Más desempleo más desigualdad
El deterioro del empleo no fue uniforme. En la mayoría de los aglomerados urbanos la situación empeoró, pero hubo excepciones. De hecho, 14 de las 31 ciudades relevadas lograron reducir su tasa de desocupación. El problema es que, en su mayoría, se trata de centros urbanos pequeños, con bajo peso poblacional. Entre las mejoras más destacadas aparecen Jujuy-Palpalá (-1,7 puntos), Neuquén-Plottier (-1,6) y el Gran San Luis (-1,4%).
El único aglomerado grande que logró una leve mejora fue el Gran Santa Fe, con una caída marginal de 0,3 puntos. Del otro lado, el ranking de los que empeoraron tiene nombres más pesados. Corrientes registró el mayor salto: pasó del 1,9% al 6,1% en un año.
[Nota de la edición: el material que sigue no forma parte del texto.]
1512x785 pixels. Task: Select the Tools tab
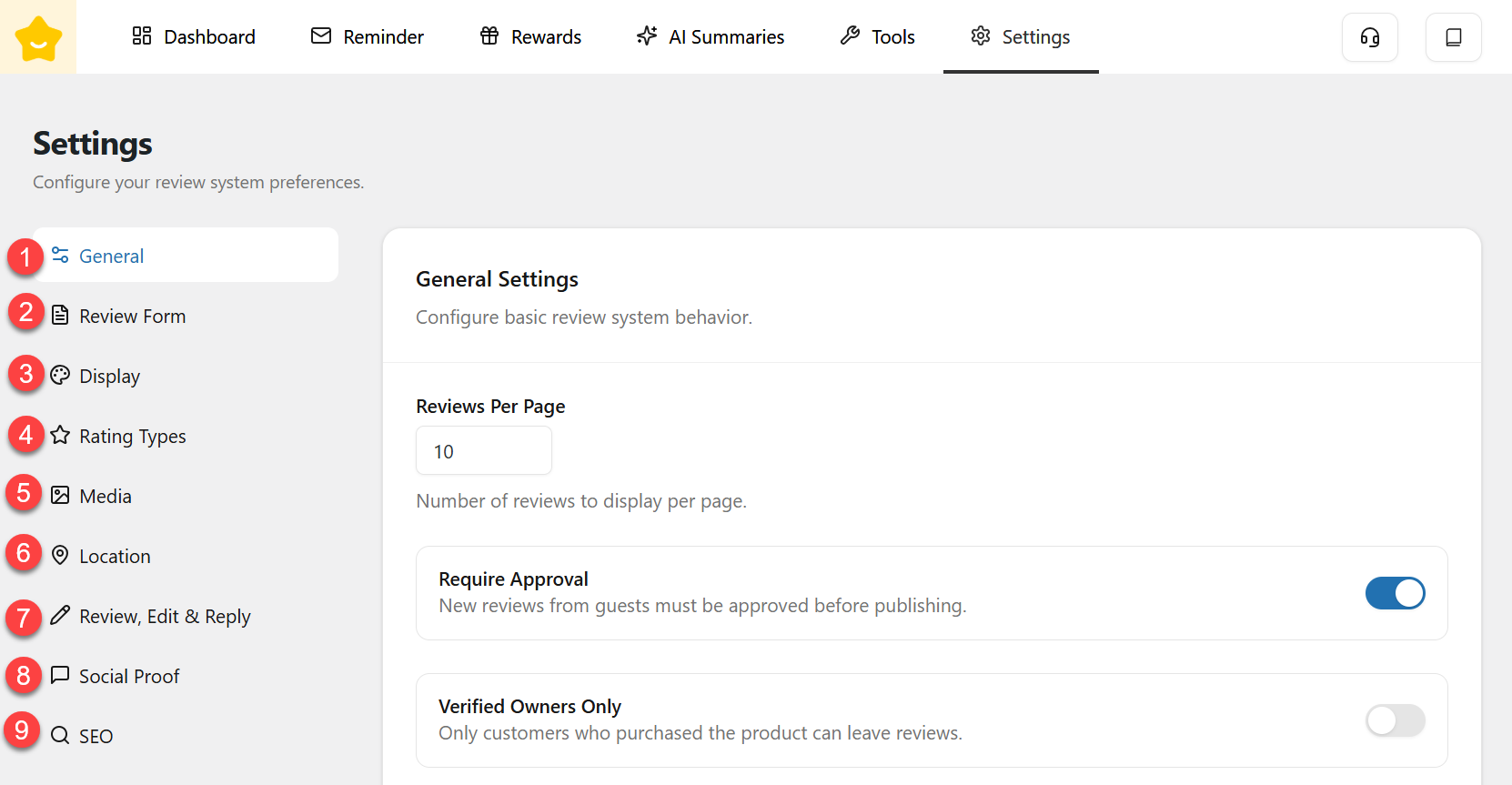(878, 37)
También se destacan Río Gallegos y Río Cuarto, ambos con subas de 3,4 puntos. Y si se mide en cantidad de personas, el impacto se vuelve más crudo: los partidos del Gran Buenos Aires sumaron 97.000 nuevos desocupados, mientras que la Ciudad de Buenos Aires incorporó otros 18.000.
Un mercado laboral que se precariza
El problema no termina en la desocupación. Los datos muestran que el empleo también se volvió más frágil. La tasa de informalidad subió al 43%, mientras que el empleo formal retrocedió. La tasa de empleo cayó 0,7 puntos y la actividad creció, lo que en términos simples significa más gente buscando trabajo… y menos encontrándolo.
Además, el golpe fue particularmente fuerte entre los jóvenes: la desocupación en ese segmento creció más de 3 puntos porcentuales tanto en varones como en mujeres. A esto se suma un contexto económico adverso, con caída del poder adquisitivo, cierre de empresas y menor generación de empleo privado. El resultado es bastante lógico, aunque igual de incómodo: menos trabajo, más precariedad y un mercado que ya no logra absorber a quienes entran.